BRIEF >> Below are the records. Reproduce exactly the lines from the one containing "At what coordinates" through the final line, and omit any pictures.

[Saved data entries]
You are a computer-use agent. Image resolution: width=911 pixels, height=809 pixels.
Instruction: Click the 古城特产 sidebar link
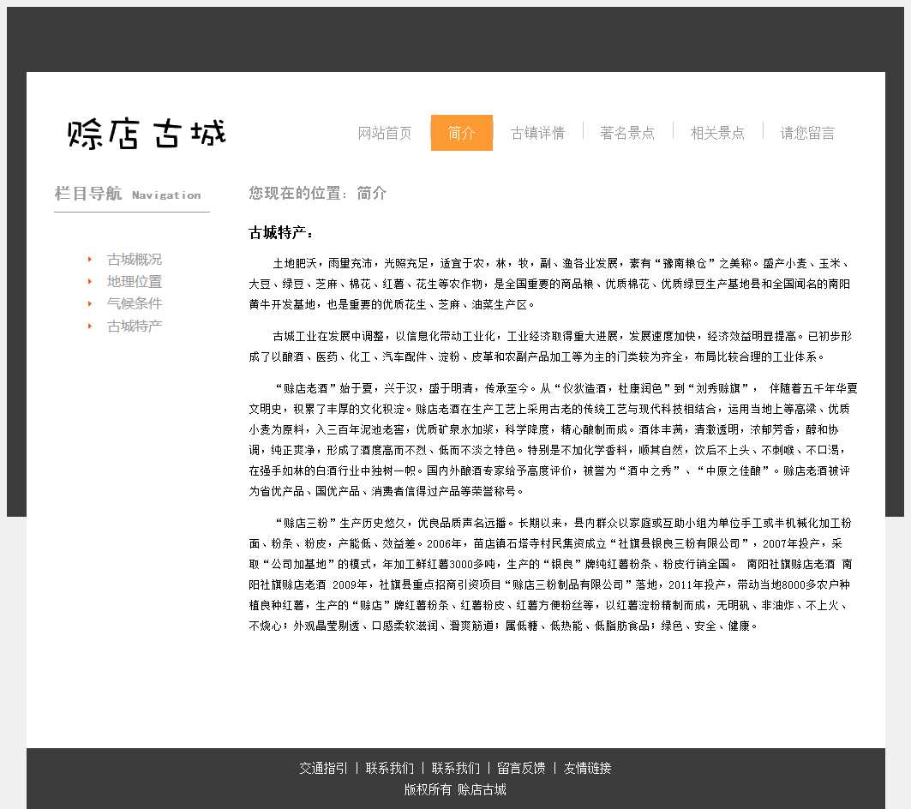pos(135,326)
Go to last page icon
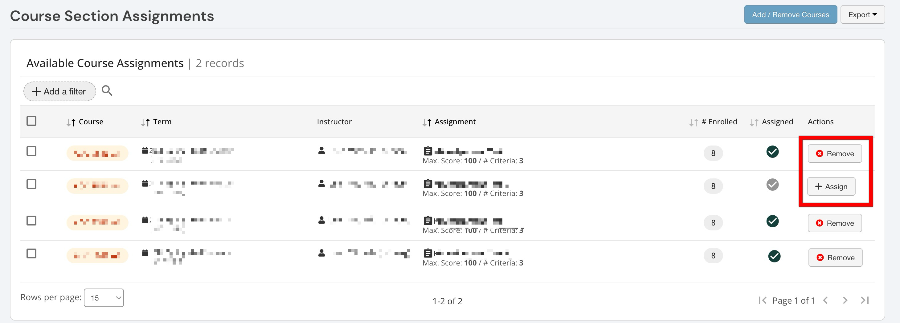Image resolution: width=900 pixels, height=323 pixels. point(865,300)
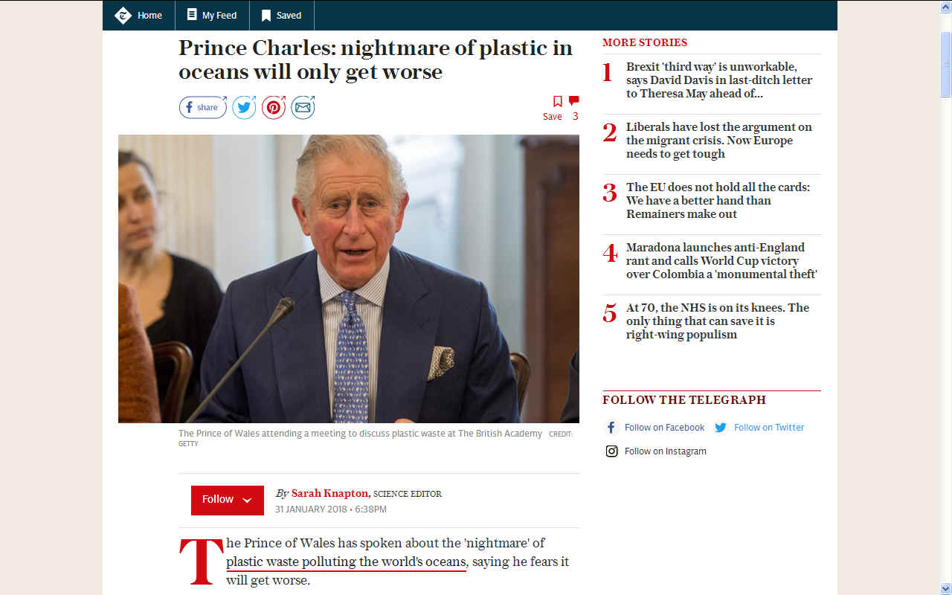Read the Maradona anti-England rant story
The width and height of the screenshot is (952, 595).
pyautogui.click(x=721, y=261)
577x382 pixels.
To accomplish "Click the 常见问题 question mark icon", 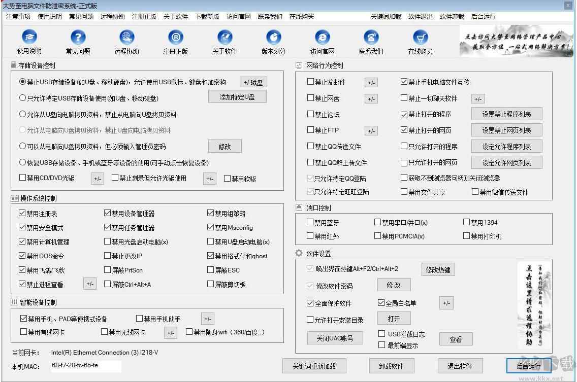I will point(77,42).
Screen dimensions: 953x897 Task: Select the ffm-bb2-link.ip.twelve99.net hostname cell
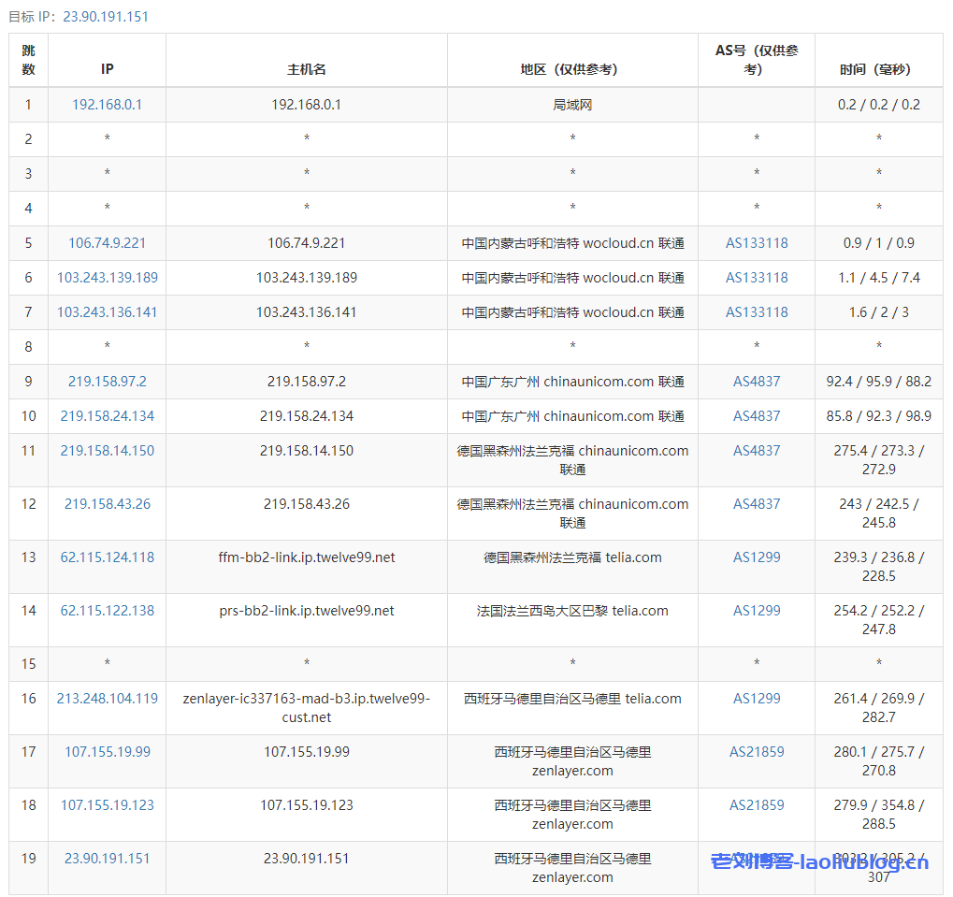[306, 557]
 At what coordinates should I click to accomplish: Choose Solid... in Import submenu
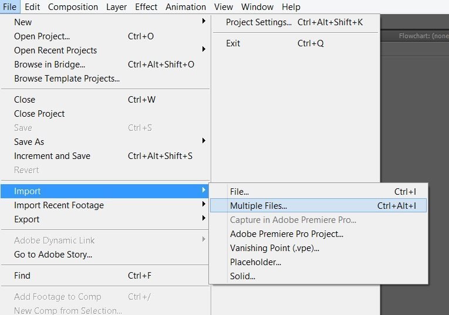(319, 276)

EXERCISE SOLUTION >>
 At what coordinates should I click to accomplish: Choose Solid... in Import submenu
(319, 276)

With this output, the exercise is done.